Mas como a gente faz para isso tudo funcionar da melhor maneira possível? É aí que entra a minha pesquisa: eu lidero um grupo no Google AI que cria sistemas que melhoram a interação entre essa tecnologia e os humanos. Por exemplo, começamos a trabalhar com médicos para incrementar o diagnóstico de diabetes e de câncer. Um exemplo bem concreto desse nosso trabalho é direcionado à retinopatia diabética. Para saber se você é candidato a diabetes e potencialmente à perda da visão, o oftalmologista tira uma foto do fundo do seu olho e analisa a imagem. Esse é um exame importante porque pode prevenir a cegueira em milhões de pessoas, só que, infelizmente, em diversos lugares no mundo, há muito mais pacientes do que médicos disponíveis para fazer essa análise. Então a gente desenvolveu um sistema de AI que consegue fazer esse diagnóstico praticamente sozinho, e o estamos levando para lugares onde há escassez de médicos, como certas áreas rurais na Índia, por exemplo.
Outra coisa interessante desse sistema é que, além de diagnosticar o diabetes, ele começou também a prever o risco cardiovascular dos pacientes nos próximos 5 anos, algo que os próprios médicos não sabiam que era possível fazer por meio dessas imagens. Assim, criamos uma nova maneira de obter diagnósticos confiáveis que pode ser levada a milhões de pessoas que, de outra maneira, não teriam acesso a esse tipo de tratamento de saúde.

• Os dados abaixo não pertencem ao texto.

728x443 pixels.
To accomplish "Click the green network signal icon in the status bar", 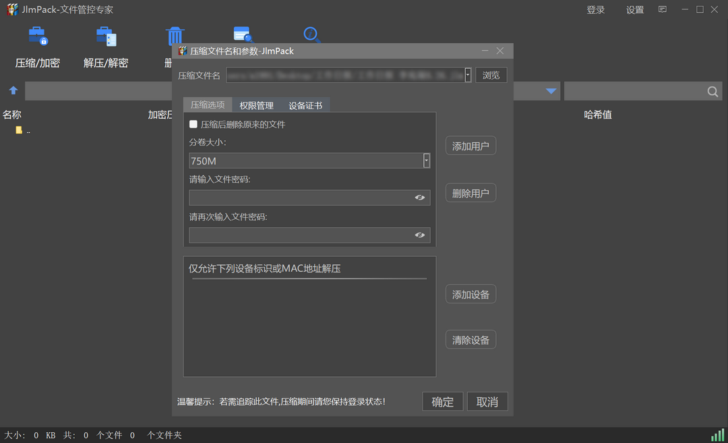I will (717, 434).
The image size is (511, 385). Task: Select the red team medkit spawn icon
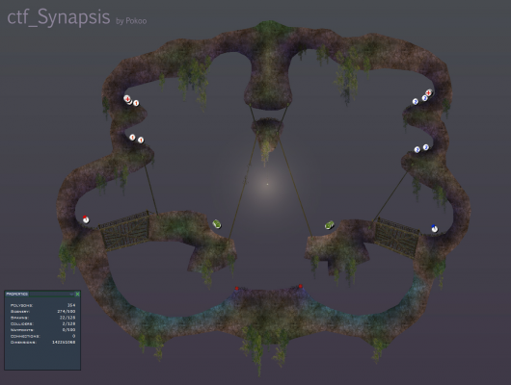127,98
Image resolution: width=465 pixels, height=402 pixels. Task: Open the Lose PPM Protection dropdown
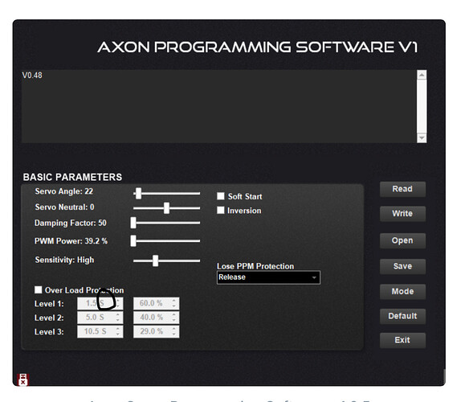pyautogui.click(x=268, y=277)
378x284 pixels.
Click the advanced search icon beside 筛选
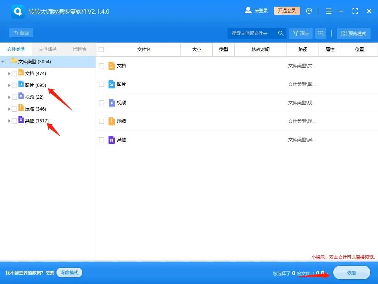pos(320,33)
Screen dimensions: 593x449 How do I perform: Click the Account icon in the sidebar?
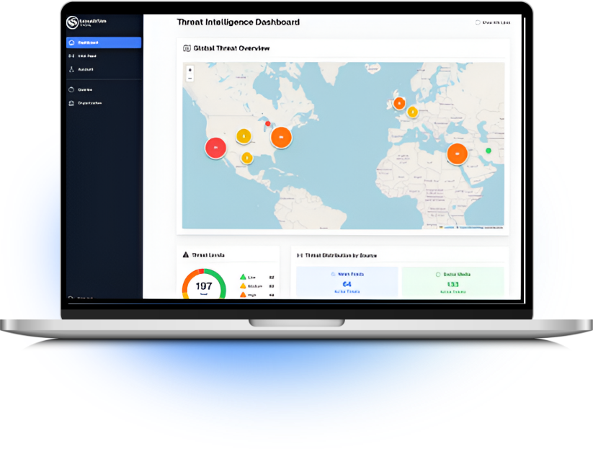(x=71, y=69)
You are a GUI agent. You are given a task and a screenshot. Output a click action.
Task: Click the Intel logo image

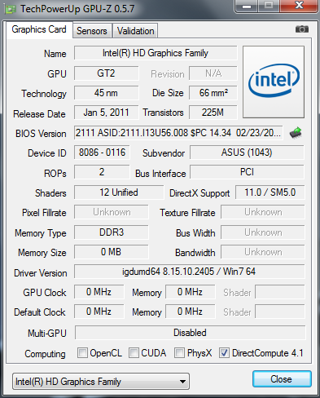274,82
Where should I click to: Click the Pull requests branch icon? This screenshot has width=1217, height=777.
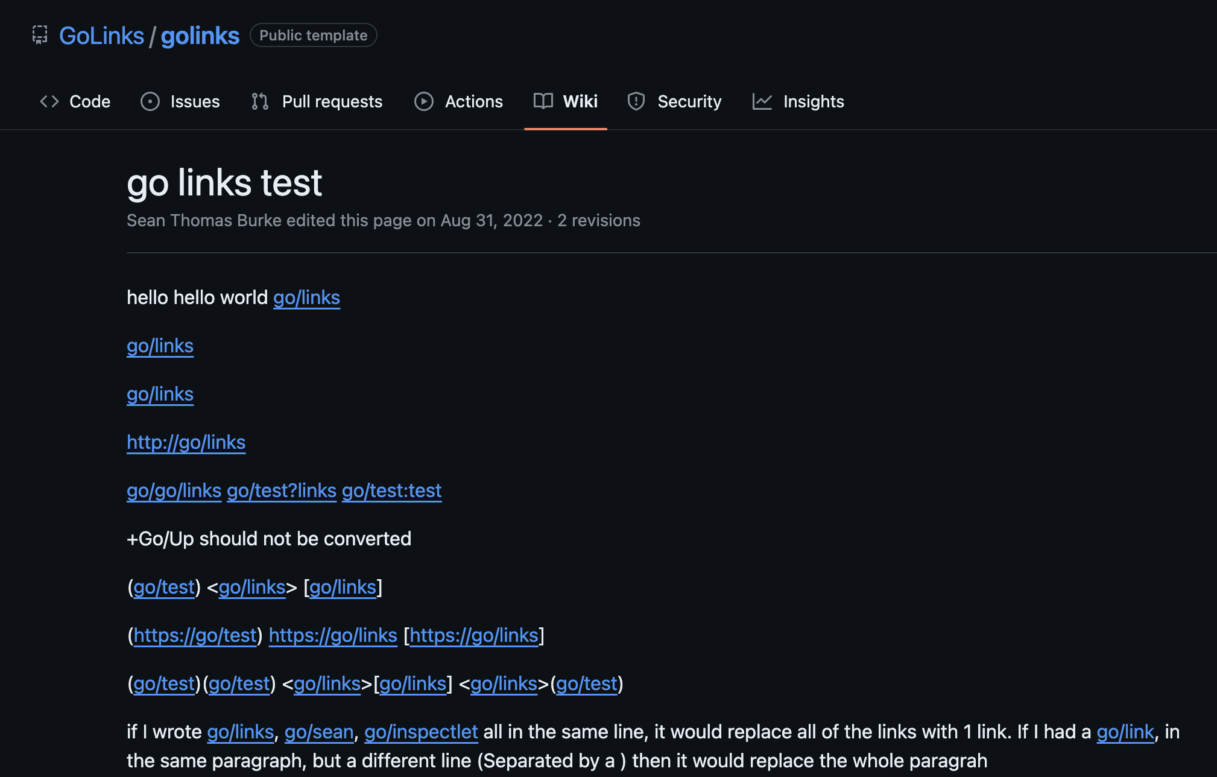point(259,101)
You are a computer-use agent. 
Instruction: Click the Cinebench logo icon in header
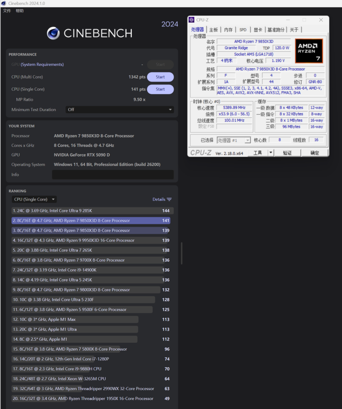point(53,33)
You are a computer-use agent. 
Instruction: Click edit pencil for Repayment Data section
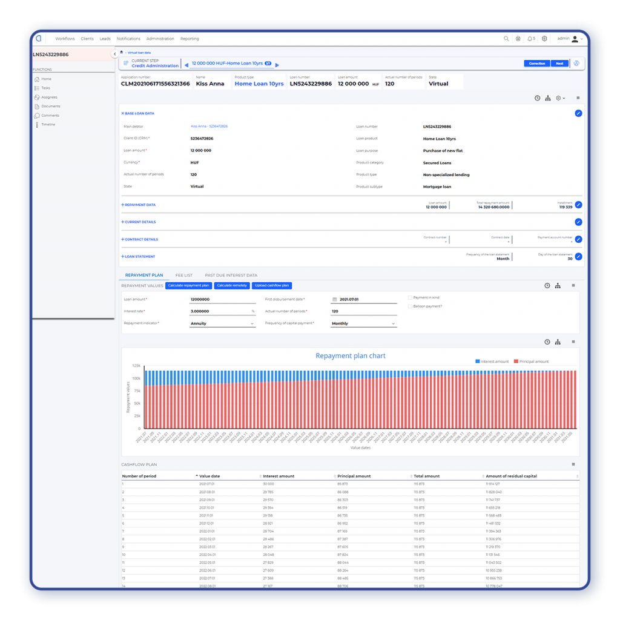[578, 205]
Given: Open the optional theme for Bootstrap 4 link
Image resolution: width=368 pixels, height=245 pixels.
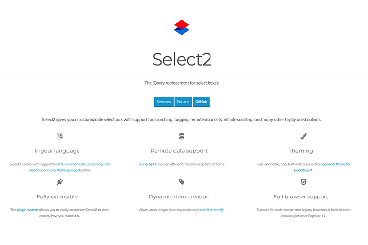Looking at the screenshot, I should [x=336, y=164].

Parte do trabalho que a gente faz no meu grupo, tem a ver com a democratização da inteligência artificial. Há um tempo atrás, lançamos o TensorFlow.js, que leva o poder do machine learning para o seu navegador, laptop ou smartphone. Com isso, hoje, muito mais desenvolvedores têm acesso a essa tecnologia poderosa que fala a língua nativa da internet, o javascript. Já começamos a ver uma infinidade de usos diferenciados de inteligência artificial pela web.
Vou dar um exemplo específico que me impressionou muito, o projeto de um desenvolvedor sem teto chamado Oz Ramos, do Oregon, nos EUA. Ele pegou seu laptop e uma câmera, e treinou o computador para que toda vez que ele olhasse para cima, o cursor fosse para cima, e toda vez que ele olhasse para baixo, o cursor fosse para baixo. Toda vez que ele franzia o rosto, o cursor clicava. Por que ele fez isso? Para ajudar um amigo que tinha sofrido um derrame, ficado tetraplégico e que só conseguia mover o rosto. Usando o TensorFlow.js no seu computador pessoal, ele criou um sistema capaz de reconectar esse amigo com o mundo por meio da internet. Isso, para mim, é um exemplo extremamente inspirador.
O TensorFlow.js está começando a ser usado em salas de aulas de todas as partes dos EUA e eu espero que aqui no Brasil, muito em breve, isso também comece a acontecer. Eu vejo uma grande oportunidade para começarmos a usar todas as possibilidades de AI e machine learning para atender às nossas próprias necessidades e para resolver nossos próprios problemas. O Brasil já tem uma das maiores comunidades de desenvolvedores usuários do TensorFlow tradicional. Não vejo a hora de ver o que eles vão criar com o TensorFlow.js a partir de agora.